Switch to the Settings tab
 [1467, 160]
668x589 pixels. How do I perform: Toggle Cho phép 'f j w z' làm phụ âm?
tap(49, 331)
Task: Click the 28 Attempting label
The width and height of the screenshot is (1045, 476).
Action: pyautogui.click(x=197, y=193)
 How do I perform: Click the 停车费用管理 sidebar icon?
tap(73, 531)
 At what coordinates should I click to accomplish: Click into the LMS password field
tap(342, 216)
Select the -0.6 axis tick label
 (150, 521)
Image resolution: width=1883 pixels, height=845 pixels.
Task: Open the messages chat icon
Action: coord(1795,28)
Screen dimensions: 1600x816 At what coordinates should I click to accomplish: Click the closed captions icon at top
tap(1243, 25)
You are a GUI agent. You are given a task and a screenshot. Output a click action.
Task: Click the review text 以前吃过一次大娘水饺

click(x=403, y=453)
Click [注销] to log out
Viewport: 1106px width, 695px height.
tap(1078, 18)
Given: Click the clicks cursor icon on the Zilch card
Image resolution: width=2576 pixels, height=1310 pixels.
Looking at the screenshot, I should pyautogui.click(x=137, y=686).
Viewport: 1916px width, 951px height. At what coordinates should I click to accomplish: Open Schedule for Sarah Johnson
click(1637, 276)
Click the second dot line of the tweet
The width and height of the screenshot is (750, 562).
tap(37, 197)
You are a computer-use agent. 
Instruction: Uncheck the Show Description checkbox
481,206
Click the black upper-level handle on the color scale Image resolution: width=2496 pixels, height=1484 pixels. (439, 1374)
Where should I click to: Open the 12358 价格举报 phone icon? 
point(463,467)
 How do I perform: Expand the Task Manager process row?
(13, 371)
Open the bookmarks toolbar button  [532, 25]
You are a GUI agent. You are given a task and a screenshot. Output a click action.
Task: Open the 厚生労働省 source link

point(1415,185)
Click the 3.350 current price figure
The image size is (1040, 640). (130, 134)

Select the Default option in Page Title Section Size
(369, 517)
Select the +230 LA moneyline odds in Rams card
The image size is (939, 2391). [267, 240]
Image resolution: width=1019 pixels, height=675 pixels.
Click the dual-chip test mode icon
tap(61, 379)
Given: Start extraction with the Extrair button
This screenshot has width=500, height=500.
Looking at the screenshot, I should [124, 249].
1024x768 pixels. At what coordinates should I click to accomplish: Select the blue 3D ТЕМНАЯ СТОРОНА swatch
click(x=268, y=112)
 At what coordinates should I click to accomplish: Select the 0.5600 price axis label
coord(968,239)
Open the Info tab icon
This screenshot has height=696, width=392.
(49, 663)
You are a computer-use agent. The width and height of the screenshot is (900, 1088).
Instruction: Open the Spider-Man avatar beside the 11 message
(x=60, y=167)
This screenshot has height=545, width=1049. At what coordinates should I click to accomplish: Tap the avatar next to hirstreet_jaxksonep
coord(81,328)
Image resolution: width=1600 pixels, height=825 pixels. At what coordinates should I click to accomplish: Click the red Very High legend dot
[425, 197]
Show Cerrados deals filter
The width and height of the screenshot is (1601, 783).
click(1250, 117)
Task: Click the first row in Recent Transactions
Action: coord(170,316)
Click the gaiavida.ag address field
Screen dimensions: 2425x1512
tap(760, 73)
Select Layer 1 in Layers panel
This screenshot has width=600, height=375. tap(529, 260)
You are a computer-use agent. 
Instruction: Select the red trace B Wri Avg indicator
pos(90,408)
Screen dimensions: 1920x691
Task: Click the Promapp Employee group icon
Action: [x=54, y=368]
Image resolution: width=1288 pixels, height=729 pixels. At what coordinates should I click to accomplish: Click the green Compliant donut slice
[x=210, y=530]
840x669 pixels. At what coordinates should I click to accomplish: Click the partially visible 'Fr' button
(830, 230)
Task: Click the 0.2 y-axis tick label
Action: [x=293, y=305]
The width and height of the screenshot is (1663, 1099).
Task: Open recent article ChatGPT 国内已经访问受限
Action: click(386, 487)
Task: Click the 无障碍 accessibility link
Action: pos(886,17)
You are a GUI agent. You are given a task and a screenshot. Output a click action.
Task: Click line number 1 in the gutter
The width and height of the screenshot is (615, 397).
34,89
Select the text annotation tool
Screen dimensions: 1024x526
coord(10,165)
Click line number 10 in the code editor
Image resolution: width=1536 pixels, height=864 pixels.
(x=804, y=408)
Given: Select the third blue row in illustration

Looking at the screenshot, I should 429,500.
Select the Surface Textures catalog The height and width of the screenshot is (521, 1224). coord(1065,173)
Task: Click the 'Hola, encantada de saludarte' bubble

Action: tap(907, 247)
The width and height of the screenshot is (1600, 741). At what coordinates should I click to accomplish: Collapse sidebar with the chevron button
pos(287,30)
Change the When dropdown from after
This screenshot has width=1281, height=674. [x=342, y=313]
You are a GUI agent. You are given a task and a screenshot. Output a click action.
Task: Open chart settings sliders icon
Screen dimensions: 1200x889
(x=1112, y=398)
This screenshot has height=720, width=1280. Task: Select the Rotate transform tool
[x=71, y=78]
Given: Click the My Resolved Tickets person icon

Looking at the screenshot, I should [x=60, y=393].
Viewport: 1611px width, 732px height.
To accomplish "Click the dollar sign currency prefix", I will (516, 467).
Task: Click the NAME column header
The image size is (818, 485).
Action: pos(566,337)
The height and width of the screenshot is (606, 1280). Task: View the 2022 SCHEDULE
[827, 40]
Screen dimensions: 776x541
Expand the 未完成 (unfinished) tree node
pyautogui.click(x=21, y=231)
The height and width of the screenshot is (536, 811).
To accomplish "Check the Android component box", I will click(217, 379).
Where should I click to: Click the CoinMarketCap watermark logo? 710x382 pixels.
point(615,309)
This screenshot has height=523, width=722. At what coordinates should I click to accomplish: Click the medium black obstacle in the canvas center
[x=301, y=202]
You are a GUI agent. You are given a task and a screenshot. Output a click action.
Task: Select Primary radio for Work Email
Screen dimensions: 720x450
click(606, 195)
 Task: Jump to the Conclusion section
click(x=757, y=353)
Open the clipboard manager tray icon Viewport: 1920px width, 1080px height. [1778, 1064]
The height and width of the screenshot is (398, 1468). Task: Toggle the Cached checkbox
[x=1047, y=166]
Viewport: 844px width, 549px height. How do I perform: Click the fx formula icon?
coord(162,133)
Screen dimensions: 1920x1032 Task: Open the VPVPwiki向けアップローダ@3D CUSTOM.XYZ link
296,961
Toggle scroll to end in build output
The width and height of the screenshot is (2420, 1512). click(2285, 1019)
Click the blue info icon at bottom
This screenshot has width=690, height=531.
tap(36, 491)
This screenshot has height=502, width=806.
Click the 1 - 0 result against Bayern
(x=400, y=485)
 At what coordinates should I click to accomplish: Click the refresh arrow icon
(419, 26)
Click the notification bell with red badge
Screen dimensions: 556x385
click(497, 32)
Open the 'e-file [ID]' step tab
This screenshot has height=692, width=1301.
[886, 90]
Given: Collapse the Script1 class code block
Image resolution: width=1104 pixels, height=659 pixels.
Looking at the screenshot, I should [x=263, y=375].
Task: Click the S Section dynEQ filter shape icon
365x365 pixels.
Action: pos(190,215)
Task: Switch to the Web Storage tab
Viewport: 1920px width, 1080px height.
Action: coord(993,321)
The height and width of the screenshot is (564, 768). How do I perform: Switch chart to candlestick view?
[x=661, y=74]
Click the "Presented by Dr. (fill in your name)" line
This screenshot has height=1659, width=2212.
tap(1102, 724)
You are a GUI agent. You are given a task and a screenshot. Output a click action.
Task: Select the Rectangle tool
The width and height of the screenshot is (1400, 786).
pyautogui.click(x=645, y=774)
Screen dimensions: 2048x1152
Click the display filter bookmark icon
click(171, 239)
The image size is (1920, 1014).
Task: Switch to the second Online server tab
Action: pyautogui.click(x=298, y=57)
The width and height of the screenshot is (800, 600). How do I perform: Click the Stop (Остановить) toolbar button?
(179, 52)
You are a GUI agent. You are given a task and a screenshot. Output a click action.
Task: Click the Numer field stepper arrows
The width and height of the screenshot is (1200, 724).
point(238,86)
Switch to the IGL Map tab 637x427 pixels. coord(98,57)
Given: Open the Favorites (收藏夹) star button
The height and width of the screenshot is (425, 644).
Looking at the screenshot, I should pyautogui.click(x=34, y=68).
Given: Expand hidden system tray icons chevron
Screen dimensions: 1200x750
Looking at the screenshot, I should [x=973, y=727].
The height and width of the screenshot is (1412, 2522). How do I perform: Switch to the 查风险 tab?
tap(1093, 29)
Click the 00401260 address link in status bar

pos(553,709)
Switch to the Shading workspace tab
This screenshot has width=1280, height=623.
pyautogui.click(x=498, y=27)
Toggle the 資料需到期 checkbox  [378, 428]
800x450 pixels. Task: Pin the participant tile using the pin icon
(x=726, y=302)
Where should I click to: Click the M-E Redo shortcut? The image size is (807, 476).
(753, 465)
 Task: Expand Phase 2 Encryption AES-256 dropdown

- PROBLEM STATEMENT: Write out the records above exactly as they appear, starting from the first line and ending with the line that contains "tap(342, 216)", including that line. Give only those lines.

- FINISHED TASK:
Switch to the Settings tab
 [1467, 160]
668x589 pixels. How do I perform: Toggle Cho phép 'f j w z' làm phụ âm?
tap(49, 331)
Task: Click the 28 Attempting label
The width and height of the screenshot is (1045, 476).
Action: pyautogui.click(x=197, y=193)
 How do I perform: Click the 停车费用管理 sidebar icon?
tap(73, 531)
 At what coordinates should I click to accomplish: Click into the LMS password field
tap(342, 216)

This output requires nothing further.